----- PROVIDED MATERIAL
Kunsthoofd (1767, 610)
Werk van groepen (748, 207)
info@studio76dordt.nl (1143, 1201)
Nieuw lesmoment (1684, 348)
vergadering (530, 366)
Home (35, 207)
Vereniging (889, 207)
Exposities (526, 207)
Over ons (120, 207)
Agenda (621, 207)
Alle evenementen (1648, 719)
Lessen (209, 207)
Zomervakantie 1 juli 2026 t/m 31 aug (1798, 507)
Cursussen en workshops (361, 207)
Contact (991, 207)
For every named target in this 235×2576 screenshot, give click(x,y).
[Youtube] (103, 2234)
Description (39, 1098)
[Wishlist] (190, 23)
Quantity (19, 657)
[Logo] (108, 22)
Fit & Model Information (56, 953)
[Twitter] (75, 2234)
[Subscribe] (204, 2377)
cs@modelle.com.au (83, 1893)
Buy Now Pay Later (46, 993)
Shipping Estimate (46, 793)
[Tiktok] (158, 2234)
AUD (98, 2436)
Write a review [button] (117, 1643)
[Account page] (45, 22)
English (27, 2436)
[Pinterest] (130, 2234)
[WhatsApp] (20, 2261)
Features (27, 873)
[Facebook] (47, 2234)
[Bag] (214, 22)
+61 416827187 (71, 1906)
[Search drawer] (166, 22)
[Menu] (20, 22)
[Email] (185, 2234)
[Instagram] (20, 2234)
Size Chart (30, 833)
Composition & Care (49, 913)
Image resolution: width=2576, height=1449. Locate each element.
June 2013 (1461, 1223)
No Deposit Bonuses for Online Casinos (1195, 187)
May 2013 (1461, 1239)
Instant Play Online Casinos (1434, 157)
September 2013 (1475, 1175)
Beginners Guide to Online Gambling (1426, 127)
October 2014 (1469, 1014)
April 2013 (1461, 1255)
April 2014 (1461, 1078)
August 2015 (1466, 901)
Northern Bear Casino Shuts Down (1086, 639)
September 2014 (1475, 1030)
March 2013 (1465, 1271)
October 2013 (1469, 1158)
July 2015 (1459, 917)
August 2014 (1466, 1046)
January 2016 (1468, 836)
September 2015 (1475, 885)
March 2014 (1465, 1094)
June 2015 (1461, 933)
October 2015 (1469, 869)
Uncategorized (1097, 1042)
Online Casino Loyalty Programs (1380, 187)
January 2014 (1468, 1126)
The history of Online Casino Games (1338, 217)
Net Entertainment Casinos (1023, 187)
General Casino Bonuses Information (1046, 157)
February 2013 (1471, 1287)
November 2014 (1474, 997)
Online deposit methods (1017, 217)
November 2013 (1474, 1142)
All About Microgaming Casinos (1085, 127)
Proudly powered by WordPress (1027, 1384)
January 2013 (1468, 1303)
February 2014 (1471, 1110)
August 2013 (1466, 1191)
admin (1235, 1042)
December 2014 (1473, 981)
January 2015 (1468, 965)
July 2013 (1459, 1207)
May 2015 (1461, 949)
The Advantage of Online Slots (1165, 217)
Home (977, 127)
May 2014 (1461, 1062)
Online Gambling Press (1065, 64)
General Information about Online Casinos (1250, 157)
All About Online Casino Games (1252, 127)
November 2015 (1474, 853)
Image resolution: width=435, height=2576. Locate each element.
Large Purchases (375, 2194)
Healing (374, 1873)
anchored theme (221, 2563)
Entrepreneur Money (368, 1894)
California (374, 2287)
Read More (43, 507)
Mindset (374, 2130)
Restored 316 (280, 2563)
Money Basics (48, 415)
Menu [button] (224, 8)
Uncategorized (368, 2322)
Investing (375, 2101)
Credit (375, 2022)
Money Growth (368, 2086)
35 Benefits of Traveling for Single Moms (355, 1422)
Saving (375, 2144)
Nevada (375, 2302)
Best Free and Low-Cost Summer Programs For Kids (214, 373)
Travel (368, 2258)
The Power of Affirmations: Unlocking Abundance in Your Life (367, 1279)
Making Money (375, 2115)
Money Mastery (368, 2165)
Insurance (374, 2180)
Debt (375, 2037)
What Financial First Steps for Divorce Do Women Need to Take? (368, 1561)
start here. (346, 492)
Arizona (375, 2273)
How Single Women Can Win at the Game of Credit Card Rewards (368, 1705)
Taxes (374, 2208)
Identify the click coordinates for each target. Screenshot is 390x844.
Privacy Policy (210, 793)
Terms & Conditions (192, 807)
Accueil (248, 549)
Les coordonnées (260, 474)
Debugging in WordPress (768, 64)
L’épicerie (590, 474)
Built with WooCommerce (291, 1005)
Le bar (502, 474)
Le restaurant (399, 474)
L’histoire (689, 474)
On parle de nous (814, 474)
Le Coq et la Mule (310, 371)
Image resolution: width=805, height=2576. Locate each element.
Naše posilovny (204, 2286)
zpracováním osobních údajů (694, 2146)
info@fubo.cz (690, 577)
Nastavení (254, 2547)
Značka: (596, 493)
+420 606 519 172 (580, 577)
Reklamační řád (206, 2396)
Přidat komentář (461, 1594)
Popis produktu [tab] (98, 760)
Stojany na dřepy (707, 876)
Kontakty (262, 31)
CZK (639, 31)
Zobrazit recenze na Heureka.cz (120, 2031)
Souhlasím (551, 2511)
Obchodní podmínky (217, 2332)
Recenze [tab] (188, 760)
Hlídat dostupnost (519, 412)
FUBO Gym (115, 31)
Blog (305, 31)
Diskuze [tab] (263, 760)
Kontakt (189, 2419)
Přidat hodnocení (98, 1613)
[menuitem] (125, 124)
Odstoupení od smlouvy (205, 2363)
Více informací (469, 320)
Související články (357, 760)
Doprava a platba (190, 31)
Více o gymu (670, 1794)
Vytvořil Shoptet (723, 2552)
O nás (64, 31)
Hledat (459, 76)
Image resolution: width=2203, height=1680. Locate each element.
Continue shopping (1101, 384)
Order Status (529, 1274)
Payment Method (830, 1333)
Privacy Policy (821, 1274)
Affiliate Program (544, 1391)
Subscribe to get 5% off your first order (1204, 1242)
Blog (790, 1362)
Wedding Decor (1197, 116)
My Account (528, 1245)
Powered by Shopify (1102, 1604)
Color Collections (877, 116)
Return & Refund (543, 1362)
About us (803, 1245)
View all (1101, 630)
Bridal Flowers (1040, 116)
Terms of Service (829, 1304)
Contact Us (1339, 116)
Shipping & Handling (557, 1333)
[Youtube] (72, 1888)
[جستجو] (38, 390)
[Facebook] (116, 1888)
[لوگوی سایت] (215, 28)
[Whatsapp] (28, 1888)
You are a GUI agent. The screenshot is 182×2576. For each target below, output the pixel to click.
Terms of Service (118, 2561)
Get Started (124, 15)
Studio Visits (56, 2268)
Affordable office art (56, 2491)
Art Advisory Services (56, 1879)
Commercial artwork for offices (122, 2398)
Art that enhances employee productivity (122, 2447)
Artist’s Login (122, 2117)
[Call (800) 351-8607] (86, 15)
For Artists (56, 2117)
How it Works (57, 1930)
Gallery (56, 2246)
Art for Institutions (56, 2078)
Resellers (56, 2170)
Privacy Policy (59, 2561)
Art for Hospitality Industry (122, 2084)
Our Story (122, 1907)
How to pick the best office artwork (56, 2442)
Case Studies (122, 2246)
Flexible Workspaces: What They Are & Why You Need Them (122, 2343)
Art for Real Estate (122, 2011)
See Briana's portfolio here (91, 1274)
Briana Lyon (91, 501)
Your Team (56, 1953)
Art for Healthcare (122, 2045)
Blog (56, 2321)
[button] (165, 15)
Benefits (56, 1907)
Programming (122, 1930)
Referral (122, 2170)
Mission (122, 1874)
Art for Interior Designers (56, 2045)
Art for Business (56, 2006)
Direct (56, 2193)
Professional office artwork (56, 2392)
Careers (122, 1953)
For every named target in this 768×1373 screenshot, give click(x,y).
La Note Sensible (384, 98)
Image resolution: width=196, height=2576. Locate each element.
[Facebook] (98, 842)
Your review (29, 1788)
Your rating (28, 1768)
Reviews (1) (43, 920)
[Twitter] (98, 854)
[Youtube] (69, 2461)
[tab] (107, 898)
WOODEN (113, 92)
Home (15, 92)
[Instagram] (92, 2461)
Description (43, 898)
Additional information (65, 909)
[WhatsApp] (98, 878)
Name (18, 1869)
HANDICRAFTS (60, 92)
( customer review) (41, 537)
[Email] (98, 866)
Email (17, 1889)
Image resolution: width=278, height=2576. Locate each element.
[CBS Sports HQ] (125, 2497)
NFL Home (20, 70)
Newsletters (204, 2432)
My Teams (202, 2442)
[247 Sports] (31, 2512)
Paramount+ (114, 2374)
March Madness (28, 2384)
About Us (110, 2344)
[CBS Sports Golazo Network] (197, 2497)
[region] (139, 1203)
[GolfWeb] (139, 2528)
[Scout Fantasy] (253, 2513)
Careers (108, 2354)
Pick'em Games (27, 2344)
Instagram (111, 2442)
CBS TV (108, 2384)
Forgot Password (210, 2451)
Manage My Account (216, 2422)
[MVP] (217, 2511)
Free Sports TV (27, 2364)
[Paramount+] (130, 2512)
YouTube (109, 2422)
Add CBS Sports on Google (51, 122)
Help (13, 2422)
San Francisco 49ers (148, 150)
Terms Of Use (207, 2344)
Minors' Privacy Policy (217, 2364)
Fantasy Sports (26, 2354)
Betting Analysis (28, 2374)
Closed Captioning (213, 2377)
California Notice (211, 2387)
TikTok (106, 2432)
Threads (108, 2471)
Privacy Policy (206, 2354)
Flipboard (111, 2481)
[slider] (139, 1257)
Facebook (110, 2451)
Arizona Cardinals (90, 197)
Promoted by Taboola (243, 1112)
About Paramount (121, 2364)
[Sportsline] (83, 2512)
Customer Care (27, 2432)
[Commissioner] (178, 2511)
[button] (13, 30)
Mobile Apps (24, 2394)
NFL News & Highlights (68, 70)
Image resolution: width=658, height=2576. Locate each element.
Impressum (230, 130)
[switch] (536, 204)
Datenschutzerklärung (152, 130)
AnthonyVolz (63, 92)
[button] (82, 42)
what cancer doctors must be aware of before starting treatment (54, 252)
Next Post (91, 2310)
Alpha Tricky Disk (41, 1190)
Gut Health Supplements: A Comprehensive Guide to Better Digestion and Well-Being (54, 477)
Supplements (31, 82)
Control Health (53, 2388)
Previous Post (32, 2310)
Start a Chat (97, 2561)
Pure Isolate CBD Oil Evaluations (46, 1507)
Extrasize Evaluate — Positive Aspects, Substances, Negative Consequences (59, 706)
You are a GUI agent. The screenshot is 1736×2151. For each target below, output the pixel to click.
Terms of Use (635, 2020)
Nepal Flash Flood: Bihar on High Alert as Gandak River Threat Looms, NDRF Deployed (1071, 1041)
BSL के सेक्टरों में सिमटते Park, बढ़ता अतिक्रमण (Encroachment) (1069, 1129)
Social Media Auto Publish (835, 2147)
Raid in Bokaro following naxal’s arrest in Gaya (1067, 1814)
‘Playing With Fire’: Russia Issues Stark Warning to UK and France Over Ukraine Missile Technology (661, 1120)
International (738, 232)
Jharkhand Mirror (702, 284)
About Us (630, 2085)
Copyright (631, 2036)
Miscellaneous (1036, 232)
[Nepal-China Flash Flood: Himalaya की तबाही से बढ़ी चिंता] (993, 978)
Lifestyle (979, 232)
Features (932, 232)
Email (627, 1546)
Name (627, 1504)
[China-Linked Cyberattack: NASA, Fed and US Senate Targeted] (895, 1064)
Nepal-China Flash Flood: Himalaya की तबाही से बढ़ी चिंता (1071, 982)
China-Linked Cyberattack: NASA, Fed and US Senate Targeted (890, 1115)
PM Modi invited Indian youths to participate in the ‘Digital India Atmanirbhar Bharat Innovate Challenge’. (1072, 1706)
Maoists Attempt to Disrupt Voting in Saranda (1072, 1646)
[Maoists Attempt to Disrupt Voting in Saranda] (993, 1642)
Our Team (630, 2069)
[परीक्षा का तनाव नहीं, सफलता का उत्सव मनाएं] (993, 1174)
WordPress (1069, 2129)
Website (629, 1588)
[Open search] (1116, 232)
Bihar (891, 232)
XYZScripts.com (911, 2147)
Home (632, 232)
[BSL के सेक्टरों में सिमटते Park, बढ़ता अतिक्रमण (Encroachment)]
----------
▸ WHAT THIS TASK INVOLVES: From the line containing "Le restaurant (399, 474)" down to the line containing "[menuitem] (125, 124)" in the material above, reproduce every line exactly, including the two end lines.

▸ RESULT FOR THIS TASK:
Le restaurant (399, 474)
L’histoire (689, 474)
On parle de nous (814, 474)
Le Coq et la Mule (310, 371)
Image resolution: width=805, height=2576. Locate each element.
Naše posilovny (204, 2286)
zpracováním osobních údajů (694, 2146)
info@fubo.cz (690, 577)
Nastavení (254, 2547)
Značka: (596, 493)
+420 606 519 172 (580, 577)
Reklamační řád (206, 2396)
Přidat komentář (461, 1594)
Popis produktu [tab] (98, 760)
Stojany na dřepy (707, 876)
Kontakty (262, 31)
CZK (639, 31)
Zobrazit recenze na Heureka.cz (120, 2031)
Souhlasím (551, 2511)
Obchodní podmínky (217, 2332)
Recenze [tab] (188, 760)
Hlídat dostupnost (519, 412)
FUBO Gym (115, 31)
Blog (305, 31)
Diskuze [tab] (263, 760)
Kontakt (189, 2419)
Přidat hodnocení (98, 1613)
[menuitem] (125, 124)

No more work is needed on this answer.